- 本文抜粋
⟨
黄帝内経は、中国思想に基づき陰陽五行などの理論により説明した基礎医学について書かれたものです。
後漢の時代には、「神農本草経」や「傷寒論」が編纂されました。
神農本草経は、365種の薬物を上品・中品・下品(または上薬・中薬・下薬)の3つに分類した本草書です。
傷寒論は、後漢から三国時代に張仲景(ちょうちゅうけい)が編纂したといわれている医学書で、主に急性発熱性の伝染病(現代医学でいうチフス、マラリア、インフルエンザなど)に対する治療について書かれています。
その後も時代が下るに従い、様々な医学書や処方が生み出されました。
有名なものには、唐の時代の「千金方」や「外台秘要」、宋の時代の「和剤局方」などがあります。
日本に初めて中国の医学が伝わったのは飛鳥時代、百済からの帰化渡来人によってだといわれています。
七世紀に入ると遣隋使、遣唐使によって中国と直接交易がおこなわれ、医学も輸入されるようになります。
608年の第三回遣隋使では、恵日(えにち)、福因(ふくいん)らが、小野妹子に従い隋に渡り医学を習得しました。
日本には「諸病源候論」や「千金方」、「外台秘要」などの書物が伝わり、平安時代に針博士の丹波康頼がこれらの資料を基に、日本で初の医学書となる「医心方(いしんほう)」を編纂しました。
⟩
- データ抜粋
⟨
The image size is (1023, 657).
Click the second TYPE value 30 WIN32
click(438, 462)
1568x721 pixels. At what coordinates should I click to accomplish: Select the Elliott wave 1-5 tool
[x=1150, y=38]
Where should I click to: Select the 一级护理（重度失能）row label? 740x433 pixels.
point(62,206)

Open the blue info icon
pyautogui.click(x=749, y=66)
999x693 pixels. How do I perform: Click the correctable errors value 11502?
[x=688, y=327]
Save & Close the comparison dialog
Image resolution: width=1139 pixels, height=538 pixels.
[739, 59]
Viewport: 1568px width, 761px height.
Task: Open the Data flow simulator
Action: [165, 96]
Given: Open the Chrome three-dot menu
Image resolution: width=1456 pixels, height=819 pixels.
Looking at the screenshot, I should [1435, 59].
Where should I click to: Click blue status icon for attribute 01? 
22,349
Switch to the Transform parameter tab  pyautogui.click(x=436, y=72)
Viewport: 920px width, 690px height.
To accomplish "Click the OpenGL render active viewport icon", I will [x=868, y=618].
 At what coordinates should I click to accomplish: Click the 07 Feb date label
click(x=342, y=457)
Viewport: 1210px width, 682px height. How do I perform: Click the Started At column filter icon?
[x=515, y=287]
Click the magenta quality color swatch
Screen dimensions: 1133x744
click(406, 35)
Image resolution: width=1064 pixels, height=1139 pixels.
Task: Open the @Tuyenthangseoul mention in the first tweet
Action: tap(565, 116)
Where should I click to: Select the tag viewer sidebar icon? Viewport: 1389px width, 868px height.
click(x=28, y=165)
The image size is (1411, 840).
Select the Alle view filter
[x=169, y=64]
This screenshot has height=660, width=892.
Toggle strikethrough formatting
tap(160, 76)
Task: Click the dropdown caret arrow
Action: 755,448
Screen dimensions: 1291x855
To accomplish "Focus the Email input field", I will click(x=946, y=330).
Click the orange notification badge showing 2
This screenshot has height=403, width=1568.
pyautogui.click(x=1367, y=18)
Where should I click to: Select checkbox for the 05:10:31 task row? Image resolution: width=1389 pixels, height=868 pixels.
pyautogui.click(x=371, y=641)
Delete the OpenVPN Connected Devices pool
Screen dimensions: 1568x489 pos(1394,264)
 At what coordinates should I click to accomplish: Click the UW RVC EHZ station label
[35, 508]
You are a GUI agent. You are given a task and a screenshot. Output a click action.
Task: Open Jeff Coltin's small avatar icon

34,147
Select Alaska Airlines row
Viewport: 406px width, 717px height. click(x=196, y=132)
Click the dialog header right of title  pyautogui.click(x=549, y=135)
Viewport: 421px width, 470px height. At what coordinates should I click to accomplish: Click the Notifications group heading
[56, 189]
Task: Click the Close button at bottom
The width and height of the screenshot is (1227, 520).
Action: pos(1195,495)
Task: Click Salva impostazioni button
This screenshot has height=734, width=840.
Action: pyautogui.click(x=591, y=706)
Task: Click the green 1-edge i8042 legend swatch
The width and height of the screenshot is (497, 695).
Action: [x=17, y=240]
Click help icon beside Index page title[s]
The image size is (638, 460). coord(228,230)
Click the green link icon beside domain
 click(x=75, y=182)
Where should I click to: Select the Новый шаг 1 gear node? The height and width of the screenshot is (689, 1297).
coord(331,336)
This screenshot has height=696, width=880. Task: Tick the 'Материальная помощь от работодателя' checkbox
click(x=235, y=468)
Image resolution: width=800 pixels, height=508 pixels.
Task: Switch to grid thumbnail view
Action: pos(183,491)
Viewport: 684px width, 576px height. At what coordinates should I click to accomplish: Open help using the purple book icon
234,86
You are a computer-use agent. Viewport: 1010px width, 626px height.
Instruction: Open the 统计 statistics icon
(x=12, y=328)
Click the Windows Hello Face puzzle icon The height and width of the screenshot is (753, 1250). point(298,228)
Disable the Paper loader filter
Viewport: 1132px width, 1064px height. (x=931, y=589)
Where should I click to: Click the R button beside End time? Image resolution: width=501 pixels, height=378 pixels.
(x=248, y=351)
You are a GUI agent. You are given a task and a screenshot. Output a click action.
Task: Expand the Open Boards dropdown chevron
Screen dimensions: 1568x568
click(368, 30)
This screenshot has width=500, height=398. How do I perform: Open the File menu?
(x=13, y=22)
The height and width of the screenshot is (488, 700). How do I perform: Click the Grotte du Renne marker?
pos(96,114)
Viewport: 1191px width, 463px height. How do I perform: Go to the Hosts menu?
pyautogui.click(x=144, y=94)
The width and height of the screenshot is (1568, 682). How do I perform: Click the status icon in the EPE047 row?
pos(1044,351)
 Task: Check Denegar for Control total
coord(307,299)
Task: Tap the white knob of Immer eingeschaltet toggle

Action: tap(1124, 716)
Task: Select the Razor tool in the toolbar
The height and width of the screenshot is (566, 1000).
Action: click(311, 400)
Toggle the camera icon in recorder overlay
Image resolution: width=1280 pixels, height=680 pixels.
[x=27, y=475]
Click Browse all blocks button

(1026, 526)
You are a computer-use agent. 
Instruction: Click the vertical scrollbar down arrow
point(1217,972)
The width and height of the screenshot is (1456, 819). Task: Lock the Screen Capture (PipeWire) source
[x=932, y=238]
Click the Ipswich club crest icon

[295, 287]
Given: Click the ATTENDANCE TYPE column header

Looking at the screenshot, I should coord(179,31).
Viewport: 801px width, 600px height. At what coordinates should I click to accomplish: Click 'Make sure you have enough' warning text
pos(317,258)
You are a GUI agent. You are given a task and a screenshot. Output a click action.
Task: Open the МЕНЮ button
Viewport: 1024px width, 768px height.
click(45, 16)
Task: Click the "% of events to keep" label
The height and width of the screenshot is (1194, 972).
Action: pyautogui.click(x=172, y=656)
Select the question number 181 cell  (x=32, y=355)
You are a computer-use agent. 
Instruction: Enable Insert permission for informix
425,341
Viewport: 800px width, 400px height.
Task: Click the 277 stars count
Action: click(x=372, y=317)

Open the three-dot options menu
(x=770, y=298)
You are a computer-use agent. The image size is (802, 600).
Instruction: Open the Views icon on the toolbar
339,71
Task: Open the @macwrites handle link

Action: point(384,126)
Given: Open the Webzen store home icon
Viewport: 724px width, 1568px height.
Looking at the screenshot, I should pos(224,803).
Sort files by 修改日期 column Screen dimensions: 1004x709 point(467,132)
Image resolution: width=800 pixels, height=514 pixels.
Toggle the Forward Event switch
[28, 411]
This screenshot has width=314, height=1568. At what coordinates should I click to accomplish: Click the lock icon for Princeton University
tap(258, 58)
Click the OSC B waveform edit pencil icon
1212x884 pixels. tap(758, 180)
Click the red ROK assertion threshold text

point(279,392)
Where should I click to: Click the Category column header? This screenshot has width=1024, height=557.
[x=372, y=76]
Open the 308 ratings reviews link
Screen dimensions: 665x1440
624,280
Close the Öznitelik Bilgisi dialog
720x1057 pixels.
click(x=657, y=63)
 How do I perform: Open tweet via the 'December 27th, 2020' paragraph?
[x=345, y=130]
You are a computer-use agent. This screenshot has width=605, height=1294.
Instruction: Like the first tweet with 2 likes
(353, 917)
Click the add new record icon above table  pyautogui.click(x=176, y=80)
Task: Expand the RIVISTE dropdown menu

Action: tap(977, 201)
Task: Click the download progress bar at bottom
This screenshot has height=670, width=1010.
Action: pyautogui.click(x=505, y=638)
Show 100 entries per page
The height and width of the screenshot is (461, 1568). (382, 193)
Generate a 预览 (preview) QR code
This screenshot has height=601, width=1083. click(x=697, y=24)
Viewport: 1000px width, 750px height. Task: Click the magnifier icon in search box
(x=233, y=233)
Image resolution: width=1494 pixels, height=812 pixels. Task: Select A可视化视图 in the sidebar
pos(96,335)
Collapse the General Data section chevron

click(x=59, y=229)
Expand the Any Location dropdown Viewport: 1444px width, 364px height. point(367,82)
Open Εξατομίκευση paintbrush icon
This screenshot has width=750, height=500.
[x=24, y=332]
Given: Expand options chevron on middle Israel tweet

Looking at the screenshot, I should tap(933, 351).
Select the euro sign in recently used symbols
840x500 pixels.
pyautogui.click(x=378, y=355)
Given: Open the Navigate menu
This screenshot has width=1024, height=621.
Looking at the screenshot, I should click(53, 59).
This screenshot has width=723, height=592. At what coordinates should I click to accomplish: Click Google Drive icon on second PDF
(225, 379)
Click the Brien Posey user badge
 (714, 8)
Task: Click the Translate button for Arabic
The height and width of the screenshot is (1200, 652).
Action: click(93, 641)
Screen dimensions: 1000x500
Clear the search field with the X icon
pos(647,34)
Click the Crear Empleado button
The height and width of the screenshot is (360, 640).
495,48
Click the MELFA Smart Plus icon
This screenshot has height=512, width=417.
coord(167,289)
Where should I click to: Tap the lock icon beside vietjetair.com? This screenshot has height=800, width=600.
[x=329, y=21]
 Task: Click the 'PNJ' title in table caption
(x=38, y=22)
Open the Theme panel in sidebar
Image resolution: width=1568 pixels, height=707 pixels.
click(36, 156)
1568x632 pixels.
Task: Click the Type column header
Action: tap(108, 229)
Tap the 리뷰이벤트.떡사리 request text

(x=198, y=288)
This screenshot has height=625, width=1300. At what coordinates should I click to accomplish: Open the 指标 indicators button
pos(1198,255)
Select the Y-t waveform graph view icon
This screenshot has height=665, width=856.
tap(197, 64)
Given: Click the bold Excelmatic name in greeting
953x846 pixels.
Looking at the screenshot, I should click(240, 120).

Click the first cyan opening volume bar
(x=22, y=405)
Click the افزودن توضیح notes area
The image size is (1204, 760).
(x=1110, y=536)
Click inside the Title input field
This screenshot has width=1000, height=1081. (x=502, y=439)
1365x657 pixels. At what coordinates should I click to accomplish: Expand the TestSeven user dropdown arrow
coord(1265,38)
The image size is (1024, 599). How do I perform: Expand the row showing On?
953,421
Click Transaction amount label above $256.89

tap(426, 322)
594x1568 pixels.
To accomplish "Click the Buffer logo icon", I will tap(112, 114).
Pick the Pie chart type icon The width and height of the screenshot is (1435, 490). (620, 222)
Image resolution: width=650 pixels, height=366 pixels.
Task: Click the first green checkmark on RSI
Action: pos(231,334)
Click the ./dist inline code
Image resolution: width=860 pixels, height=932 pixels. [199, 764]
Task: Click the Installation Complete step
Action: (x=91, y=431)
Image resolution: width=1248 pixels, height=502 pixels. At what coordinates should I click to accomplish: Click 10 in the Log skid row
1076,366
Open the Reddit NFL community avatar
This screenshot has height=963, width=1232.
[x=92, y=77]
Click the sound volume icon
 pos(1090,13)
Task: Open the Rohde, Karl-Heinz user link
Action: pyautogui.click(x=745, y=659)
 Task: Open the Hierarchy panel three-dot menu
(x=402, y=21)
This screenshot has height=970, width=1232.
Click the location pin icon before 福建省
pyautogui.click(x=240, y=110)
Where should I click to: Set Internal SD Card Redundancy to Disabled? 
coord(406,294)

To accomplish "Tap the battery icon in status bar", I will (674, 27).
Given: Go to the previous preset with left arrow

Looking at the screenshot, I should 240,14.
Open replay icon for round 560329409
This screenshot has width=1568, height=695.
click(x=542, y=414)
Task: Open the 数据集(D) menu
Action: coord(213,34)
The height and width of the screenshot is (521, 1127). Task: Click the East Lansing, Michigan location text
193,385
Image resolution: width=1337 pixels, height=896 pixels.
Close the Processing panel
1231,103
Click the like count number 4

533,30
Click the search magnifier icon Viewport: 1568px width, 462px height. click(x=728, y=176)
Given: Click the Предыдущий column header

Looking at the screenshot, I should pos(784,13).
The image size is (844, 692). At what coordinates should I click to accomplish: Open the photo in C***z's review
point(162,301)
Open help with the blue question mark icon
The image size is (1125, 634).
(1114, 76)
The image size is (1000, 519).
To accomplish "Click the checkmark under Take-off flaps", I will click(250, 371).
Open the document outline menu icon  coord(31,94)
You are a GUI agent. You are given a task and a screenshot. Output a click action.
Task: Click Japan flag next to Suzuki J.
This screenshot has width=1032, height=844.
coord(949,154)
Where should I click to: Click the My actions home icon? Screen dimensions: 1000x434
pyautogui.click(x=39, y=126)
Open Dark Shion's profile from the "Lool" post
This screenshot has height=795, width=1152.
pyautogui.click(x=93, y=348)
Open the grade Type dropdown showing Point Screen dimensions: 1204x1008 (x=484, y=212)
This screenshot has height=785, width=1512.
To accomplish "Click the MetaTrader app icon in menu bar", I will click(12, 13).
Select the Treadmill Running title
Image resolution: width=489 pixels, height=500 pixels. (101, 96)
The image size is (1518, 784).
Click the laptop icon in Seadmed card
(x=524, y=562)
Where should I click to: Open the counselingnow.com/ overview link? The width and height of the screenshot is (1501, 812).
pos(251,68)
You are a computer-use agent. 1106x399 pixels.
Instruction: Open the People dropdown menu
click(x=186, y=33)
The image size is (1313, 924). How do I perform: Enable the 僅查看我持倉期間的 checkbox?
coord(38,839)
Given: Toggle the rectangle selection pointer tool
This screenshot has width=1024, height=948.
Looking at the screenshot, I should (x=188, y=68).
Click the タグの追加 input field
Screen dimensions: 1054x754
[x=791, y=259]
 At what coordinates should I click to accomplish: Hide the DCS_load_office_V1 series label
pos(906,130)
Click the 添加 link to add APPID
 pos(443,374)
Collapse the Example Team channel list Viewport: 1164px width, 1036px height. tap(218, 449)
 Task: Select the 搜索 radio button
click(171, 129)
⟩
- 課題
中国医学の伝来に関する本文を、最後の文の次から書き継いでください。 一覧の内容は、中国医学の伝来に関する本文とは無関係です。

- 解答
鎌倉時代、僧医の梶原性善は、隋代の「諸病源候論」、唐代の「千金方」、宋代の「太平聖恵方」を基に、「頓医抄(とんいしょう)」を著しました。
このように古代から中世にかけては、中国の医学を模倣する形で発展しました。
●中世~近世(日本独自に発展)
金元の時代になると、中国医学は大きく発展していきます。
それまでは、黄帝内経を中心とした基礎医学と、傷寒論を中心とした臨床医学は別々に発展してきましたが、
これらを統合する動きがみられるようになります。
またこの時代は、傷寒論が著された後漢の時代よりも温暖化していたので、傷寒病の治療だけでは当時の病気には対処できないという認識が広まりました。
河間の劉完素(りゅうかんそ)は、黄帝内経の五運六気を研究し、六淫(風邪・寒邪・暑邪・湿邪・燥邪・火邪)は全て火に変化するという「火熱論」を唱え、傷寒論の発熱病態とつなげることを試みました。治療には寒涼剤を好んで使用したので、寒涼派と呼ばれました。
張従正(ちょうじゅうせい)は、体内の病邪を取り除くことが必要として、汗、吐、下の三法によって攻める治療法を、傷寒論を参考にして提唱しました。攻下派と呼ばれました。
李東垣内(りとうえん)は、五行説において脾は土に属し、土は万物の母であるゆえに、これを補うことが治療の根本であると主張し、温補派と呼ばれました。
朱震亨(しゅしんこう)は、陽は常に余り、陰は常に不足するとして、陰を補うことが重要と主張し、滋陰派と呼ばれました。
彼らは金元四大家と呼ばれました。
この時代に、陰陽五行を臨床に取り入れたことが、東洋医学の大きな変化となりました。
明の時代には、温病学の体系が形成されました。
温病とは、傷寒論が扱う傷寒病が悪寒を伴う発熱性の感染症であるのに対して、悪寒を伴わない発熱性の感染症をいいます。
清の時代になると、葉天士(ようてんし)が衛気営血弁証を唱えるなど、温病学の体系はさらに発展しました。
日本では中世後期の室町時代、田代三喜は明で李朱医学(主に李東垣内と朱震亨の医学)を学び、弟子の曲直瀬道山がこれを引き継ぎました。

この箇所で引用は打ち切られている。